Yeah, but with an extra 500lbs we need a beefier engine.


----------



## 98FrontiSE (Nov 6, 2004)

The Tacoma's have been taller than the Frontier's since the Frontier's came out. I believe it is because of the bigger tires and shocks. For example, the older Tacoma's had 235-75-15 tires and TRD off road shock, therefore giving you a taller stance.


----------



## jcivic00 (Mar 6, 2005)

but don't forget that the tacomas also have oil bans and drivetrain components that hang BELOW the frame rails, whereas the frontiers do not, therefore giving more ground clearance.  BTW straight from both Nissan's and Toyota's website. Minimum running ground clearance for the tacoma 9.5 inches at the rear diff. Minimum for the Frontier is 9.8 and 10.1 for the Nismo.


----------



## avenger (Oct 7, 2005)

the nismo is slightly taller than the XE/SE/LE... Suspension and tires make up the difference

edit: i know i know no published specs per nissan say it, but park a nismo next to another model and you can see the difference...


----------



## BABYBUSA01 (Oct 12, 2005)

YOU GUYS ARE RIGHT ON IT, I CAN'T KEEP UP. THANKS FOR THE REPLIES. I ONLY ASK IF THERE WAS A HEIGHT DIFFERENCE BECAUSE I WANT TO MATCH THE TRD TACOMA. I LOVE MY FRONTIER AND I AM VERY PLEASED W/ THE TRUCK OVER ALL.


----------



## mainerunr (Jul 30, 2005)

jcivic00 said:


> but don't forget that the tacomas also have oil bans and drivetrain components that hang BELOW the frame rails, whereas the frontiers do not, therefore giving more ground clearance.  BTW straight from both Nissan's and Toyota's website. Minimum running ground clearance for the tacoma 9.5 inches at the rear diff. Minimum for the Frontier is 9.8 and 10.1 for the Nismo.



Actually, there are several places that Nissan lists 10.1 for the SE/Nismo/LE 4x4 CC as well...

Now go out and measure to the low point on your front skid and you will see that it is lower than 10.1. Pretty sure the rear pumpkin is too...

They measure someplace funny because I havent found it yet...


----------



## BABYBUSA01 (Oct 12, 2005)

mainerunr said:


> Actually, there are several places that Nissan lists 10.1 for the SE/Nismo/LE 4x4 CC as well...
> 
> Now go out and measure to the low point on your front skid and you will see that it is lower than 10.1. Pretty sure the rear pumpkin is too...
> 
> They measure someplace funny because I havent found it yet...

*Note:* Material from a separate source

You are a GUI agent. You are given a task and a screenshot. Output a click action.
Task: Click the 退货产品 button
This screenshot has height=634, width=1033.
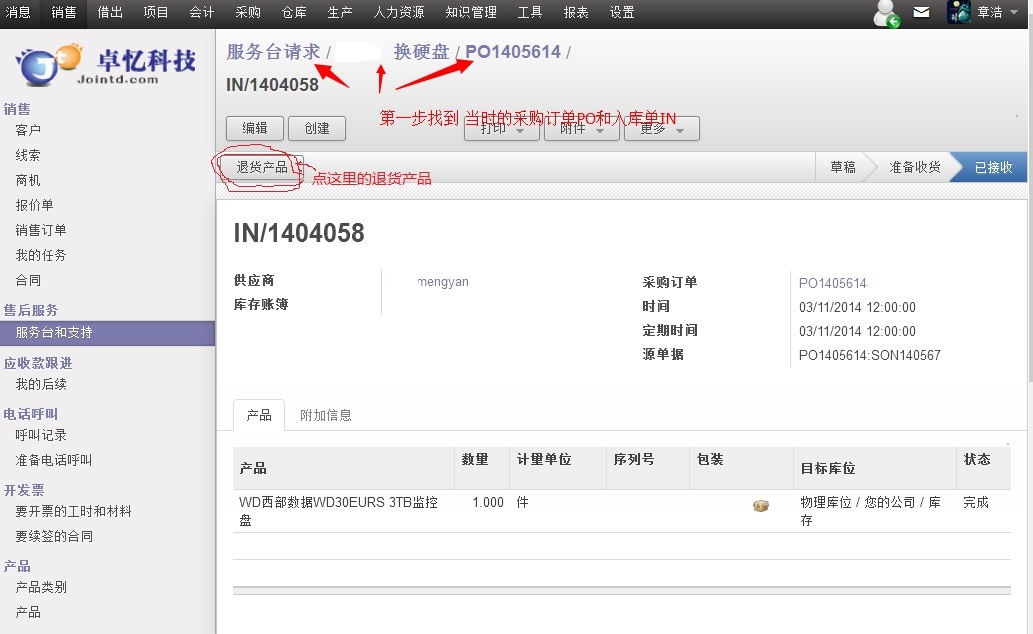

I SUSPECTED THAT IT WASN'T ACCURATE. I AM GOING TO CHECK RIGHT NOW. THANKS


----------



## inyourface1650 (Oct 6, 2005)

heheh I would measure at my skid plate...but my SE doesnt have _any_ skid plates at all. 
Just had it on the lift yesterday. Its a 2x4 but I still take it offroad....


----------



## mainerunr (Jul 30, 2005)

One other thing to clear up here. I'm pretty certain that the only difference in the NISMO suspension is the shocks. Shocks dont give you any lift, but they do affect ride. Springs can give lift but again, I'm almost certain they are the same across the board.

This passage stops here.